Kasey Lee condition reporting artifacts for Helmcken House.

Of course we do employ the Recording Thermohydrograph, UV Radiation Meter, Suction Table and Distillation Unit that we dreamed of as aspiring conservators. But we also use the chest freezer, vacuum cleaner and glue gun – whatever tool will do the job. (The still is used for producing distilled water only!)

Wednesday, April 13, 2011

Worth a thousand words

From the desk of Sean Rodman, Strategic Partnerships Manager at the Royal BC Museum Is this a family photo with a group of aliens? Perhaps a field of cartoon ghosts?

Sometimes pictures from the past aren't very self-explanatory. This photo actually comes from Osoyoos, and was taken in 1943. It's a field of Zucca melons, which can grow to be over 100 pounds in weight! (More about the brief craze for Zucca melon growing can be found here and here.)

This is an example of one of the challenges that museums and archives often face: a photograph may be an accurate reflection of a moment in history. But determining what exactly was going on in that moment can be difficult.

One modern way of overcoming this is through the use of "crowdsourcing", as can be seen on the Flickr Commons site. The Commons shows you the hidden treasures in a range of public photography archives, and uses your input and knowledge to help make these collections even richer.

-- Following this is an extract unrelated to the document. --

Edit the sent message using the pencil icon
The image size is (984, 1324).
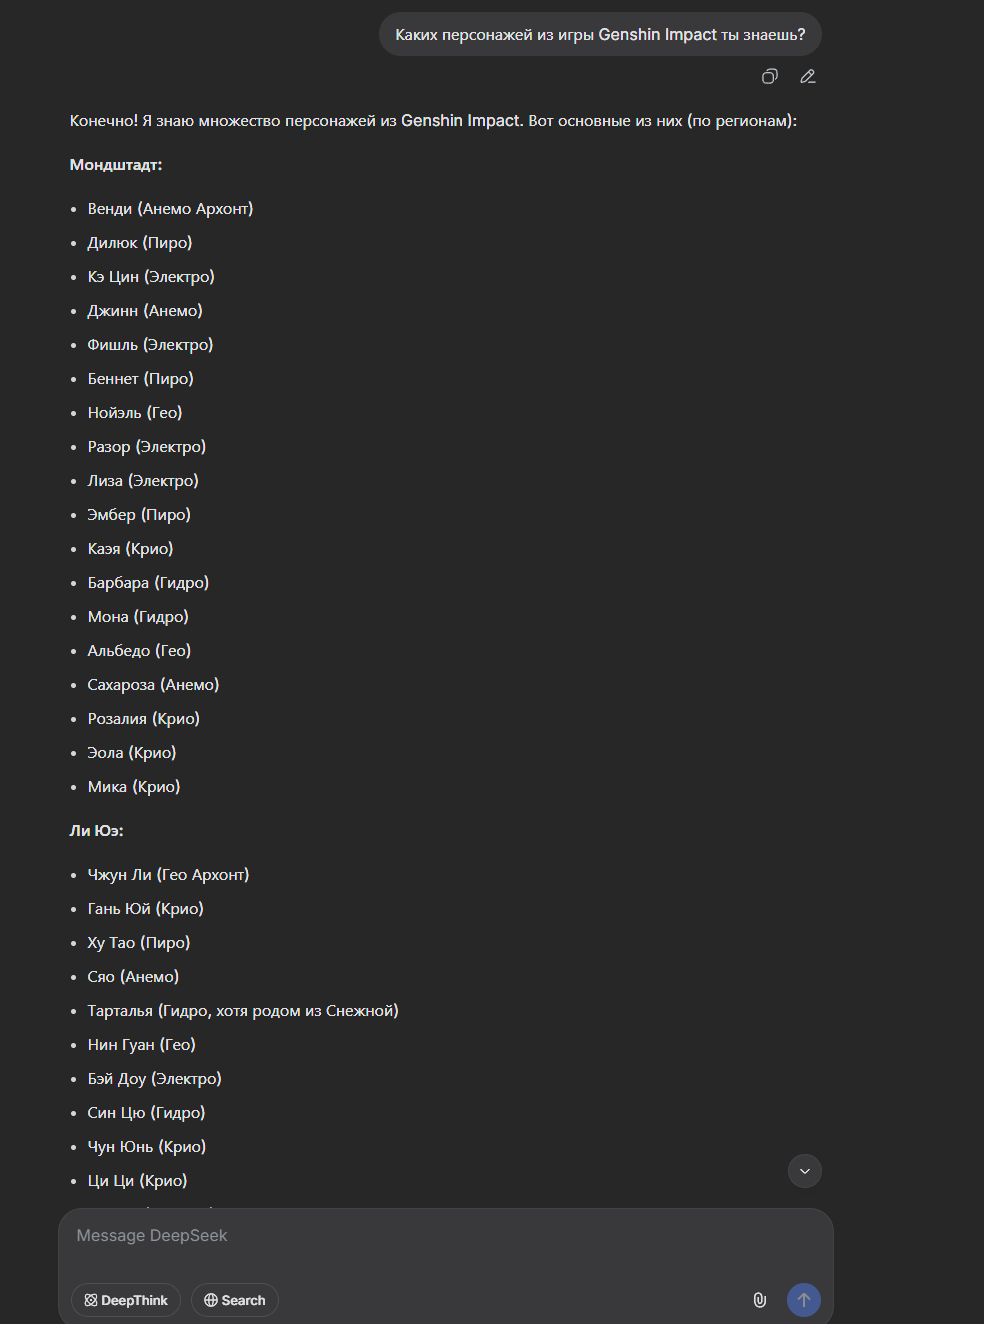pyautogui.click(x=808, y=76)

In the Commons, you aren't meant to be a passive viewer. You can view, tag, and annotate photographs, adding your own knowledge to the broader collection. Here's an example: a picture taken by one of the Royal BC Museum's early staff, William Newcombe, which has been submitted to the Commons by the Smithsonian.

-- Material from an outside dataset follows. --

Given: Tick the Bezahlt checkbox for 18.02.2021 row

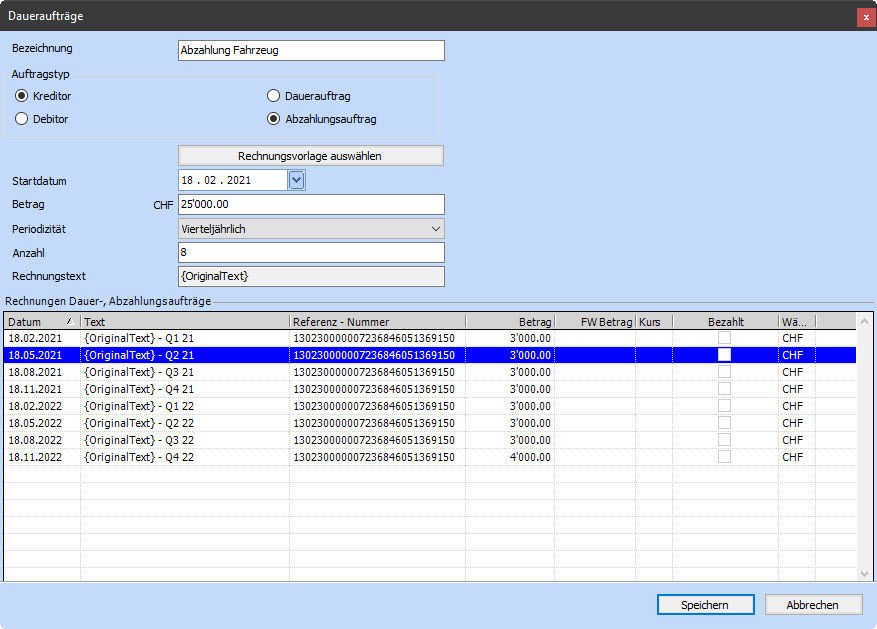Looking at the screenshot, I should click(x=724, y=338).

Photographs are worth a thousand words...but sometimes those words are a conversation. Hope you join in!

Wednesday, April 6, 2011

GEMs, RingKlips, Owl Clips and more....

From the desk of Ann ten Cate, Reference Archivist at the Royal B.C. Museum

So what makes an archivist’s heart go pitter patter? It’s not always what you might expect. Sure, there’s a thrill to be had when you come across an unusual record, or manage to hunt down a particularly elusive snippet of information for someone – but sometimes archivists find their rewards in unusual places. My secret pleasure is finding a new example of an antique paper fastener (otherwise known as a paper clip) for the little collection that sits on my desk.

The pins and other attachment devices pictured above have been removed from our paper records because they could rust or tear the documents if left in place. They have served their purpose, and they’ve now been replaced with a stainless steel modern version. The model we now use is a GEM, which has actually been around since 1892! My little collection of antiques also includes an Owl Clip (still being manufactured), a RingKlip, and a brass Clipper Clip, along with some stud fasteners that would have been inserted by a machine. For a fascinating look at the history of the paper clip, and to match up my samples with their names and manufacturing dates, check out The Early Office Museum online. (

You can also look at archival photographs of 19th and 20th century office interiors in British Columbia by accessing the Archives search page and using the keywords [office and interior].

Interior of the Brackman-Ker Milling Company office, Rossland, B.C. 1904. BCA B-07702

My collection of paper fasteners isn’t large and it will never end up in a museum, but for me it represents a hundred and fifty years of society’s struggle with paper records. How to organize them, how to control them – always a challenge in a paper-based office. It’s also the essence of an archivist’s job – capturing, holding together and managing the important bits of information that we’ll need in the future. I feel a certain affinity with the humble paper clip.

And I think we’ll need them for a long time to come. Although for efficiency and for the sake of the environment, we are supposed to be working towards a paperless office, I can’t actually see a day anytime soon when we’ll be able to give up our useful little friend, the paper clip.